The judgment operation of tag supports In, NotIn, Exists, DoesNotExist. In principle, a topologyKey can be a valid label for a node, but with some constraints:

  • For affinity and RequiredDuringScheduling anti-affinity, the topologyKey must be specified
  • For the anti-compatibility of RequiredDuringScheduling, LimitPodHardAntiAffinityTopology access control limit topologyKey kubernetes.

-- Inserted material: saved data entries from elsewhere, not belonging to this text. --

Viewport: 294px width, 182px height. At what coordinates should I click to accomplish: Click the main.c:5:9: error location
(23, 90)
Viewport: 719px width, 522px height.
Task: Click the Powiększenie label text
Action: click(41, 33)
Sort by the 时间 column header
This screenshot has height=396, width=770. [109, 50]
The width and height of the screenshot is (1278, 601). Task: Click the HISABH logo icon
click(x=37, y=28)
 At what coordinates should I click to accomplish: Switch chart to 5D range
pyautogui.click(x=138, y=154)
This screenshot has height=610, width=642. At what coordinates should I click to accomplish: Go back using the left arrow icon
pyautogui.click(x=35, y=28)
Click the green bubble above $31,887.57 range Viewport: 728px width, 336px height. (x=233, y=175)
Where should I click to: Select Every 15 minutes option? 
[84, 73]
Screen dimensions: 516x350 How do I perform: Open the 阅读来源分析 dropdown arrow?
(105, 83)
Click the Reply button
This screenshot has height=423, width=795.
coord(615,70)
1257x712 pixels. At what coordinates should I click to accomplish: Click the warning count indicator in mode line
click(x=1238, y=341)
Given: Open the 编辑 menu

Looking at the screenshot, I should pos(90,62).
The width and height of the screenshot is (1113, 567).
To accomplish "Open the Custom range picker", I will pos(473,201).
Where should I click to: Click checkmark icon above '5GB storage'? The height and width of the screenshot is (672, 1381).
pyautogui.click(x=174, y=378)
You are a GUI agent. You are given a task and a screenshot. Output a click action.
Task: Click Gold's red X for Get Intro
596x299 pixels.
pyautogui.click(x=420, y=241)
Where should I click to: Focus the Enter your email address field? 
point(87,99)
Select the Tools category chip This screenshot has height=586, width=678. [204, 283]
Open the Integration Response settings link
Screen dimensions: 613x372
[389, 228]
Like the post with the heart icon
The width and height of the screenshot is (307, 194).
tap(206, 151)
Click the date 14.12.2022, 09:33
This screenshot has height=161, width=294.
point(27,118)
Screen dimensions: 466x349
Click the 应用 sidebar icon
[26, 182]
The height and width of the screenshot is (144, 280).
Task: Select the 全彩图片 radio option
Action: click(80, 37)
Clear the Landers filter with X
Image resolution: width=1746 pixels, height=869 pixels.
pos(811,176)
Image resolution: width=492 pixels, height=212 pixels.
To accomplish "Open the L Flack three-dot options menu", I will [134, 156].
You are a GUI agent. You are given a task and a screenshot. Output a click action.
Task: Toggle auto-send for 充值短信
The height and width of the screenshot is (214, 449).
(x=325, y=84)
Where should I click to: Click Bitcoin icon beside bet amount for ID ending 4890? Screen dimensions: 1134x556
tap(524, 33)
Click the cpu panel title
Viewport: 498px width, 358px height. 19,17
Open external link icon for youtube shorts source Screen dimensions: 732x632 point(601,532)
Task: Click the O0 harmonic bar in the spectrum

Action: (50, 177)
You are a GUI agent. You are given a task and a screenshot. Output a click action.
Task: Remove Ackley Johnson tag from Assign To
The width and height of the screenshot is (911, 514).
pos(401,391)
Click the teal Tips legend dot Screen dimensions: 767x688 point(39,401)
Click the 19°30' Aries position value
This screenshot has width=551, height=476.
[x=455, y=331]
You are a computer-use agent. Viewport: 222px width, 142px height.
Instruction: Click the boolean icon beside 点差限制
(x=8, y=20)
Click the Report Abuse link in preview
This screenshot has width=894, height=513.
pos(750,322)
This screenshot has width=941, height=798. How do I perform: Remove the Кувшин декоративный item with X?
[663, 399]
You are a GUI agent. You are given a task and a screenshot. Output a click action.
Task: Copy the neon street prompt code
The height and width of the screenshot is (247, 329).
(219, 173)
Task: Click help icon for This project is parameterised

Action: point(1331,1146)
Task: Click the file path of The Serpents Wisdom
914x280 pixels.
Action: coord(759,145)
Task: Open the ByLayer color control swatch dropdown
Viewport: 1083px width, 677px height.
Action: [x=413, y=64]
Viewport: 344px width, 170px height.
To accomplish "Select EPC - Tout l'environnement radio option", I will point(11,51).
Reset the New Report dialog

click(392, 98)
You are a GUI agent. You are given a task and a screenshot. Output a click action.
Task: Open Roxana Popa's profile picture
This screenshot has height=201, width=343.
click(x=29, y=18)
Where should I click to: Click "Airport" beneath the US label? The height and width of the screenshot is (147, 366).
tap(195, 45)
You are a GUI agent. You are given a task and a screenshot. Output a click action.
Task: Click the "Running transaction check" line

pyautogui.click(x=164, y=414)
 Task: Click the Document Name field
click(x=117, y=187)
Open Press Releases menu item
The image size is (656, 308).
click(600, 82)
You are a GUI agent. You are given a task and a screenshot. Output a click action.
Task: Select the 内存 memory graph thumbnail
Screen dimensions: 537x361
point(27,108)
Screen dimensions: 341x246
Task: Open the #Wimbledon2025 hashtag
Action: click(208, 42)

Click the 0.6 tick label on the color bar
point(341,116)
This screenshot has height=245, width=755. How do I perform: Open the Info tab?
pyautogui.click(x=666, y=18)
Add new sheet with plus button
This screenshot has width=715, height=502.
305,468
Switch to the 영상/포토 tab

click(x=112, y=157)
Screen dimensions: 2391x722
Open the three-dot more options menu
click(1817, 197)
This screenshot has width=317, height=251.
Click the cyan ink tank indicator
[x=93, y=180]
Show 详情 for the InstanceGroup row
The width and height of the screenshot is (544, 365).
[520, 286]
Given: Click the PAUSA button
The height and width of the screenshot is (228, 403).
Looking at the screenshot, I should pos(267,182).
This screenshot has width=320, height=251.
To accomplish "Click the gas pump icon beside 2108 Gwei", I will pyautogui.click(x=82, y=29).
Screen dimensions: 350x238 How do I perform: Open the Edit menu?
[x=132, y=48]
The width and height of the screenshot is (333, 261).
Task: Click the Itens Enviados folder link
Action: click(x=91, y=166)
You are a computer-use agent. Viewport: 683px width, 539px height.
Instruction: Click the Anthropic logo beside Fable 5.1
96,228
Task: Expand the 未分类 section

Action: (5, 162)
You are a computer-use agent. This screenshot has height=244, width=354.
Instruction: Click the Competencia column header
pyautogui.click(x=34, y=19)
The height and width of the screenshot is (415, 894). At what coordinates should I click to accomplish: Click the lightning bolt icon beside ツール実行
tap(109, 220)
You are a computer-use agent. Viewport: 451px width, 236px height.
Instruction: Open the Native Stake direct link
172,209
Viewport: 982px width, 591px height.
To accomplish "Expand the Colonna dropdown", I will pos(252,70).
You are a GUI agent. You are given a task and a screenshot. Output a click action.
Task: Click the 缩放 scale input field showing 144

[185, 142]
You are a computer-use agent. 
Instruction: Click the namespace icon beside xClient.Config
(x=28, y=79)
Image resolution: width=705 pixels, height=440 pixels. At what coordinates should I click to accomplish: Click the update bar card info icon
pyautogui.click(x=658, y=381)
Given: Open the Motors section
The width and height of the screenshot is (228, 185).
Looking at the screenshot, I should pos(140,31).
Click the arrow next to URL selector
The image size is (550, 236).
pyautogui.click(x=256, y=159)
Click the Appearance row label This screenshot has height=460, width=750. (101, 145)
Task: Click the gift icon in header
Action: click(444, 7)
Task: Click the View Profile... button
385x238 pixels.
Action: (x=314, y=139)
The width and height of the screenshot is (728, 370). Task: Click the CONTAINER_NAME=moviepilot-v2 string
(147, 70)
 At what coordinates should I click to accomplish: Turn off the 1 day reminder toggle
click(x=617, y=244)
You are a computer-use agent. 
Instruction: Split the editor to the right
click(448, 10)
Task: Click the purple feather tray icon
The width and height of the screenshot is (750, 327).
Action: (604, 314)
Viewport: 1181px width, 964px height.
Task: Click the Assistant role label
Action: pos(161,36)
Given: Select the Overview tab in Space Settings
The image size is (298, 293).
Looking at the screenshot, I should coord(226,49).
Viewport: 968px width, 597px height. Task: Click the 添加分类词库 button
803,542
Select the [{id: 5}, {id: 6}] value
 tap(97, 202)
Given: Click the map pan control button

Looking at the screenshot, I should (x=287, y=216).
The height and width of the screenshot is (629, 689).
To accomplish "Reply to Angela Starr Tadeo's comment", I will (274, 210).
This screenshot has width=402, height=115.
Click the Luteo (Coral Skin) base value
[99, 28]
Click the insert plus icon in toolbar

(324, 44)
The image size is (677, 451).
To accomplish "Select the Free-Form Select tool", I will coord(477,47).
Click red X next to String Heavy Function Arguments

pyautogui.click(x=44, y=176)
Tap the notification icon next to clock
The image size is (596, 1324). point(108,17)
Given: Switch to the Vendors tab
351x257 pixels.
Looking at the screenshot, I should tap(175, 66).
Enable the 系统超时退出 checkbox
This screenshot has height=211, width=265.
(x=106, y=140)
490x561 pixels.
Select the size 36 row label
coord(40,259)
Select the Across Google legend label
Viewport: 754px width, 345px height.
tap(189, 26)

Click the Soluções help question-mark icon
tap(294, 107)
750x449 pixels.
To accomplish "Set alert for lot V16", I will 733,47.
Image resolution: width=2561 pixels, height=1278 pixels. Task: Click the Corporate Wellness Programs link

IO/hostname, you can change or disable remove the constraints
  • For PreferredDuringScheduling of affinity, The empty topologyKey represents kubernetes.io/hostname, Failure – domain. Beta. Kubernetes. IO/zone and failure – domain. Beta. Kubernetes. IO/region combination.
  • The OlogyKey can be set to other keys based on other constraints.

This paper from the servant to CSDN blog, full address, please click: blog.csdn.net/jettery/art…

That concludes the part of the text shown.